Looking at which contests to include

In [5]:
#Examine contests included
frame['office'].unique()

#Helpful for making informed assessment of which contests to include in file
unique_precincts = list(frame['pct_std'].unique())
all_contests = sorted(list(frame['office'].unique()))
len_all_contests = len(all_contests)
listofzeros = [0] * len_all_contests
num_precs = len(unique_precincts)
contests_dict = dict(zip(all_contests,listofzeros))
in_all_precincts = []
for i in unique_precincts:
    sub_df = frame[frame['pct_std']==i]
    contests = list(sub_df['office'].unique())
    for contest in contests:
        contests_dict[contest] = int(contests_dict.get(contest))+1
contests_keep_guess =[]
for k,v in contests_dict.items():
    if v>100:
        print(k,'\t',v)
        contests_keep_guess.append(k)
print(contests_keep_guess)

BALLOTS CAST 	 108
BALLOTS CAST - BLANK 	 108
COURT OF APPEALS 	 128
REGISTERED VOTERS 	 108
US HOUSE 	 1758
['BALLOTS CAST', 'BALLOTS CAST - BLANK', 'COURT OF APPEALS', 'REGISTERED VOTERS', 'US HOUSE']

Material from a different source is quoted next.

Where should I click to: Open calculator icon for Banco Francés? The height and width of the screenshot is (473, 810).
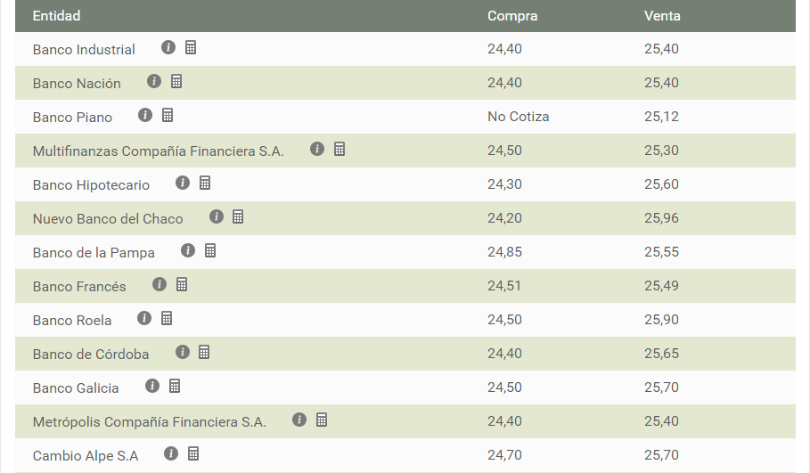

Starting off w/ US House and Court of Appeals <br>
Unclear what BALLOTS CAST or REGISTERED VOTERS signals... but they only happen in HINDS county

In [6]:
#Choosing which contests to keep
contests_keep = ['US HOUSE']

#Filter to only include results for contest types in list above
filtered_frame = frame[frame['office'].isin(contests_keep)]

Cleaning and creating pivot columns

In [7]:
#Cast the contest name and code columns to string to make the pivot col
filtered_frame["office"] = filtered_frame["office"].astype(str)

#Add party abbreviation column
filtered_frame['party_abbrev'] = filtered_frame.party_detailed.str[:3]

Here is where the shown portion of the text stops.